[[ EXERCISE MATERIAL, beginning ]]

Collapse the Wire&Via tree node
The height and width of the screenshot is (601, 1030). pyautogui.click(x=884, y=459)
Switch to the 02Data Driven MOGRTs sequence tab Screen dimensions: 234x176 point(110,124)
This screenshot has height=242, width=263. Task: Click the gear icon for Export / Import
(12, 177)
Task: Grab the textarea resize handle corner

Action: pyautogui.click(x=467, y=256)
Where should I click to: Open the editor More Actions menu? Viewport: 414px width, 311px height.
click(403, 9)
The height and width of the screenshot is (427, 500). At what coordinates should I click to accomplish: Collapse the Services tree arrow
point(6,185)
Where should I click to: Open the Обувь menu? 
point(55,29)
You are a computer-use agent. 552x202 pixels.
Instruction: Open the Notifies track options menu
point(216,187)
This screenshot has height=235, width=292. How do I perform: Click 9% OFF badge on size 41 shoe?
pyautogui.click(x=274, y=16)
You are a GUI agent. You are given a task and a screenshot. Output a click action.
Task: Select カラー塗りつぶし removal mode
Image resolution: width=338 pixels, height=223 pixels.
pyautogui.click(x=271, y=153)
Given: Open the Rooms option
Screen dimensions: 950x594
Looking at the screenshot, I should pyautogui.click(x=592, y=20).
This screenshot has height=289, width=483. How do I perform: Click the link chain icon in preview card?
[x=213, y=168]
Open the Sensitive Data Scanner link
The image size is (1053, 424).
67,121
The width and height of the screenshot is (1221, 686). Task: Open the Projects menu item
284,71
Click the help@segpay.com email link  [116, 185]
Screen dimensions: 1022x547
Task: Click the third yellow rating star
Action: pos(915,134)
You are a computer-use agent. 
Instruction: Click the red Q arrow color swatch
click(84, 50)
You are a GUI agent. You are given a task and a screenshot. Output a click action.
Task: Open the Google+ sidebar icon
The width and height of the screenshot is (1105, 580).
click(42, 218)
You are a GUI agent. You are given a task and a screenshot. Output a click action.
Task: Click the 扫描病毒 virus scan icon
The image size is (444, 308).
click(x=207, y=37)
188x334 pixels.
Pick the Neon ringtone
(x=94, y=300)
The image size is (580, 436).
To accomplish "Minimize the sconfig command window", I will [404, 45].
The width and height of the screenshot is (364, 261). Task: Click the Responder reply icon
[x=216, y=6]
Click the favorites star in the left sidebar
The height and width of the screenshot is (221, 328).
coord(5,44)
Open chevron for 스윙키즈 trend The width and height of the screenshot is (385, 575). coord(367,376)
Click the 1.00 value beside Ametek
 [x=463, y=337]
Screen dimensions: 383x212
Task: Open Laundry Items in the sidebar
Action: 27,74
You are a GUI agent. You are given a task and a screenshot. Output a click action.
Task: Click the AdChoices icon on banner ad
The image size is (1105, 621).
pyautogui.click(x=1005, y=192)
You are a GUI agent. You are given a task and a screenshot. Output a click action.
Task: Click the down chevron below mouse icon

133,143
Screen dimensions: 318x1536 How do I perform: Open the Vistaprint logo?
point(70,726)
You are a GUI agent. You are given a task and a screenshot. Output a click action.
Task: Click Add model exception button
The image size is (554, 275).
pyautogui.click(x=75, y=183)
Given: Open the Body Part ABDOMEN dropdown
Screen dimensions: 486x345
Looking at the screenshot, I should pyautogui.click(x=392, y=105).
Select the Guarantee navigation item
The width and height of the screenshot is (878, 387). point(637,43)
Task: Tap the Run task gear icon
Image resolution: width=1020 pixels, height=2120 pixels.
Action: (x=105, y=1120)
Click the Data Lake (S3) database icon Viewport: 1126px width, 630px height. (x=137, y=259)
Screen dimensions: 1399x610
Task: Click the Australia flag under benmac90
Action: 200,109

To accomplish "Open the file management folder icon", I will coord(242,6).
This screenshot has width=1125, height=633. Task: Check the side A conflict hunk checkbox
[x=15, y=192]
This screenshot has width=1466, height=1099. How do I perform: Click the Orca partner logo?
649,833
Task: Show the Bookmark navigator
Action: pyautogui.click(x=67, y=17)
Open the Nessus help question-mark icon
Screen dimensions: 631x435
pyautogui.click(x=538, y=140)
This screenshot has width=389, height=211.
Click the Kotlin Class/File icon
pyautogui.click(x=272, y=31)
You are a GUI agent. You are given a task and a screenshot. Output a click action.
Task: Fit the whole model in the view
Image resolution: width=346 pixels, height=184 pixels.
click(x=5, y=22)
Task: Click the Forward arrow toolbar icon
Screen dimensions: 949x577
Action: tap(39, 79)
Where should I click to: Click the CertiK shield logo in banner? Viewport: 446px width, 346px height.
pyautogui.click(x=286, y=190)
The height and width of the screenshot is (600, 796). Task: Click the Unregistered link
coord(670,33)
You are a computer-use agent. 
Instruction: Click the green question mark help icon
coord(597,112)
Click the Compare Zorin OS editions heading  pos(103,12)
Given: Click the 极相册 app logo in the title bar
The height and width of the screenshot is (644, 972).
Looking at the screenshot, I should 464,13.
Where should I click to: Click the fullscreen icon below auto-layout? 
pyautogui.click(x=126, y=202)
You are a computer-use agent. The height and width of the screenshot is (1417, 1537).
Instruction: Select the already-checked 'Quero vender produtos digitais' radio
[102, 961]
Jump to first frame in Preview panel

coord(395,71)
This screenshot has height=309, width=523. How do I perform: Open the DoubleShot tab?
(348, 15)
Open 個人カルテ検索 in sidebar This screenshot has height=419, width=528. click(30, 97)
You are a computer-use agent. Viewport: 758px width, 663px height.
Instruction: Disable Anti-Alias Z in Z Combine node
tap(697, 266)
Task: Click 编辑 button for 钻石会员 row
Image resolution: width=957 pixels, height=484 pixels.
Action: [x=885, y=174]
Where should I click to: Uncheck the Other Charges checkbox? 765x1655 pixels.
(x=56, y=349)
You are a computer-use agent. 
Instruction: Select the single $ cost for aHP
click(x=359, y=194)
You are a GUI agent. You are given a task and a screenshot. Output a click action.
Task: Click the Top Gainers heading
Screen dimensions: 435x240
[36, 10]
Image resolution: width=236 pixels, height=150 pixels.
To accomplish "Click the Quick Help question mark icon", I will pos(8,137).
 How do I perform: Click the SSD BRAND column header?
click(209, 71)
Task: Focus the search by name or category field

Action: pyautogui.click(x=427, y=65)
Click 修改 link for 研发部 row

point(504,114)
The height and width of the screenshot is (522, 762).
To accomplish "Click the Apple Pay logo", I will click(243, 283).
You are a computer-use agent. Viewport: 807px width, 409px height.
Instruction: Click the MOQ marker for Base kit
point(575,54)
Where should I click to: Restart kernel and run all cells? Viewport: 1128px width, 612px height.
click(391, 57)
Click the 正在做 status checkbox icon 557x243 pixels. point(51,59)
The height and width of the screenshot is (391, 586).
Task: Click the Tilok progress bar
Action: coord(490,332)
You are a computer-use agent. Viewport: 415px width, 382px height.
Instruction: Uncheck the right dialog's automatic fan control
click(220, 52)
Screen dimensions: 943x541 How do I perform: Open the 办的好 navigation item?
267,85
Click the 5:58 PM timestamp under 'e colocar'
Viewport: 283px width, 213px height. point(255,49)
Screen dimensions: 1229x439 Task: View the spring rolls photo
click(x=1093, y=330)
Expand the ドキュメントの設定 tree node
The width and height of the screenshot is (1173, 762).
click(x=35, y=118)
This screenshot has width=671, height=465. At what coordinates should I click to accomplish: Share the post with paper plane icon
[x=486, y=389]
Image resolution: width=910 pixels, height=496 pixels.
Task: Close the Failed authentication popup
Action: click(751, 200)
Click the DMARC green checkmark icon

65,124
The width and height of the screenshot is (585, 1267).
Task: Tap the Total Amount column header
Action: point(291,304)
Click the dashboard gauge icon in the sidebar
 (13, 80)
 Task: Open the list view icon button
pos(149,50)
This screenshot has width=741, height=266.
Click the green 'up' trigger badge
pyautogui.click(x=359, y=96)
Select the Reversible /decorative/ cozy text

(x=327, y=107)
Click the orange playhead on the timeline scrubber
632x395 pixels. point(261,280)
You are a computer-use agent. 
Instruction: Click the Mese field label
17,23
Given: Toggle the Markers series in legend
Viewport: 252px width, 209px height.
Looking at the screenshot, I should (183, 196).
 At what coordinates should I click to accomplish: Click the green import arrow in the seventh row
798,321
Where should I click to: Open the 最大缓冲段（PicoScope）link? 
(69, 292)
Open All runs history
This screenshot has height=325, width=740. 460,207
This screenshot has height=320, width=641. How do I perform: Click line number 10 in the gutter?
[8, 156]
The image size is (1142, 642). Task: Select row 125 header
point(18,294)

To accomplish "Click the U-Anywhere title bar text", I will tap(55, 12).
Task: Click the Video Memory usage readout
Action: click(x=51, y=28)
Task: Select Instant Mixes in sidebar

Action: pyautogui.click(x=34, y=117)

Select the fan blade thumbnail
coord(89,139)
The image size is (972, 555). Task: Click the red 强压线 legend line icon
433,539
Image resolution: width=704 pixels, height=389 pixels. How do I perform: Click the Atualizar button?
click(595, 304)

[[ EXERCISE MATERIAL, end ]]

● **WHAT THE TASK ASKS**:
Using the listing above, pick out each line that contains the word "heading", then copy it.

● **SOLUTION TO THE PROBLEM**:
Click the Compare Zorin OS editions heading  pos(103,12)
Task: Click the Top Gainers heading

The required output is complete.